La deuxième partie évoque le voyage de Jan Hus vers Constance, en compagnie du chevalier Johann de Chlum et de quelques amis. Dans la forêt de Bohême, la troupe rencontre des gitans dont ils admirent la liberté et la solidarité. Le choral Gott ist mein Trost und Zuversicht est de toute beauté. Un épisode est réservé à une suspicion de lait empoisonné par un berger, mais celui-ci veut en fait montrer sa gratitude au théologien pour un sermon entendu. Des allusions à des psaumes nourrissent le texte (hélas accessible dans le livret aux seuls germanophones). La troisième partie, qui règle le sort du héros, débute au château de Constance, où l’empereur Sigismond Ier parle de la personnalité controversée de Jan Hus et estime qu’il doit être condamné s’il ne se rétracte pas. Son épouse Barbara fait part d’un songe au cours duquel elle a vu le théologien et « ses yeux comme un miroir de l’âme » (sublime aria Augen sind der Seele treuer Spiegel; elle rappelle à son mari la promesse d’accorder à Jan Hus un sauf-conduit. Mais la machine infernale des autorités religieuses, réunies en concile, est en marche. Jan Hus obtient l’autorisation de se défendre contre les 39 chefs d’accusation qui l’accablent, mais le verdict est déjà décidé, confirmé par l’empereur. Il fait la preuve de son courage dans un solo avec les paroles du psaume 73 (Israel had dennoch Gott zum Trost, wer nur reines Herzens ist), suivi d’un choral-prière, le tout dans une intensité vocale très prenante. Luther, dont Jan Hus préfigure l’action, est présent en filigrane. L’œuvre se termine par la mise à mort sur le bûcher, le chœur des Flammengeister et l’affirmation de la liberté de l’esprit.

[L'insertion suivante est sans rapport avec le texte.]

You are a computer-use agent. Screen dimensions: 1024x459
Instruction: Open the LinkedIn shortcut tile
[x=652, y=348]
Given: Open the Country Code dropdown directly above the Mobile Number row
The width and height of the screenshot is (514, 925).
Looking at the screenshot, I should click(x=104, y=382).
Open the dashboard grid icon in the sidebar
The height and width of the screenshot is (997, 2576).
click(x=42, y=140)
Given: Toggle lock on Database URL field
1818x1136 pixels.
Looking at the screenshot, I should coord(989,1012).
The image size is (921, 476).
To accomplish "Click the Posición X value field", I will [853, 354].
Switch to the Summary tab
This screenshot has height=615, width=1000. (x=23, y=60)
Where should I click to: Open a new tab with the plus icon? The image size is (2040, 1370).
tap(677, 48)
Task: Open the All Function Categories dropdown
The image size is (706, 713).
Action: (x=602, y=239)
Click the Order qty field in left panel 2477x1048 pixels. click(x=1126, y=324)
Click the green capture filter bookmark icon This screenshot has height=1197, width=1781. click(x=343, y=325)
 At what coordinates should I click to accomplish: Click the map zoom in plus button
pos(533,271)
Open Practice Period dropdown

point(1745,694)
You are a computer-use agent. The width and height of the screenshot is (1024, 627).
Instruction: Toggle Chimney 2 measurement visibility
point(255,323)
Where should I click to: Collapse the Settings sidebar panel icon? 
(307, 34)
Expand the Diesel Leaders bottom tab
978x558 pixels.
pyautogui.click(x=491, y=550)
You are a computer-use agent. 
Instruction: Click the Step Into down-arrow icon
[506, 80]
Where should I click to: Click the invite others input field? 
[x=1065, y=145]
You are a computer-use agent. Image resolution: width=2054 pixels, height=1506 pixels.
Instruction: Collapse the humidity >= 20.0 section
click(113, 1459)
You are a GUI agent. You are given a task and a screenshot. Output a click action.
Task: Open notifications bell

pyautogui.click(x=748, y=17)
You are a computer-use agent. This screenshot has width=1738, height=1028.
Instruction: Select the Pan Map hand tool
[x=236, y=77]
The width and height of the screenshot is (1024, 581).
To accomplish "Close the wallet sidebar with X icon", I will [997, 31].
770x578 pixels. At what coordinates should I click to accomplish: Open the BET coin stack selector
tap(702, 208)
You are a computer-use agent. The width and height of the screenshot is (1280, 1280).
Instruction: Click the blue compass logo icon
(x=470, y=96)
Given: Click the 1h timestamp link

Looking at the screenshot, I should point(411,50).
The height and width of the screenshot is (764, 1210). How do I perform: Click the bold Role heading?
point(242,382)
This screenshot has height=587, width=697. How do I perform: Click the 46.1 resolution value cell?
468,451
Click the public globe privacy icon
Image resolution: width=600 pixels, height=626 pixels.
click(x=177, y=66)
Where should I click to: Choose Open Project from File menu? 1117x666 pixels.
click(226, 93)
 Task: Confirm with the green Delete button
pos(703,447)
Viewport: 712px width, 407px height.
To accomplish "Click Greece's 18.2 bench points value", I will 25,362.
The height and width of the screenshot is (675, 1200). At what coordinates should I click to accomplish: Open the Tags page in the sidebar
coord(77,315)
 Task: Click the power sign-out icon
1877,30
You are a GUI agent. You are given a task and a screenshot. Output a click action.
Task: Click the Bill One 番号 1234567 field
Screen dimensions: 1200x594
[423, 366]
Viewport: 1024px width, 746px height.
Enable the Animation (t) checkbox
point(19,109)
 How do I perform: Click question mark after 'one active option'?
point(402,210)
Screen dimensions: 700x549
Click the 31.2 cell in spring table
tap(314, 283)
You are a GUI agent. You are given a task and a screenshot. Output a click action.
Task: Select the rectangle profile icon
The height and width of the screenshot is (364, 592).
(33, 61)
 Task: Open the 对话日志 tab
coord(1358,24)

Dans cette fresque orchestrée avec finesse mais aussi avec faste (la troisième partie est grandiose), on pense souvent aux atmosphères mendelssohniennes, Loewe ayant la même capacité de manier avec efficacité les ensembles que les airs solistes. Cet oratorio prend souvent une dimension opératique, ce qui en augmente l’intérêt. Le plateau vocal est de qualité. Le ténor Georg Poplutz, voix claire, belle projection, dégage une réelle expressivité dans le rôle de Jan Hus. La soprano Monika Mauch incarne avec émotion les deux reines fascinées par le théologien, la mezzo Ulrike Malotta est une gitane passionnée. Quant à la basse Dominik Wôrner, six rôles secondaires lui sont réservés, dont ceux de l’ami de Jan Hus et de deux évêques. Il se glisse aisément dans chacun d’entre eux. Mais c’est la prestation chorale qui domine l’oratorio. Elle émane de l’ensemble Arcis-Vocalisten München, fondé en 2005 par Thomas Gropper, qui est aussi baryton (il s’est réservé le bref rôle du berger) et s’est produit notamment dans des opéras de Mozart. À la tête d’un Arpa festante lumineux, il offre à cette partition, enregistrée du 12 au 16 octobre 2022 dans la Himmelfahrtskirche de München-Sendling, une mise à disposition qui s’imposait. La connaissance de Carl Loewe s’en trouve enrichie. Il faut espérer que d’autres esprits curieux se pencheront sur la quinzaine d’oratorios qui restent à découvrir.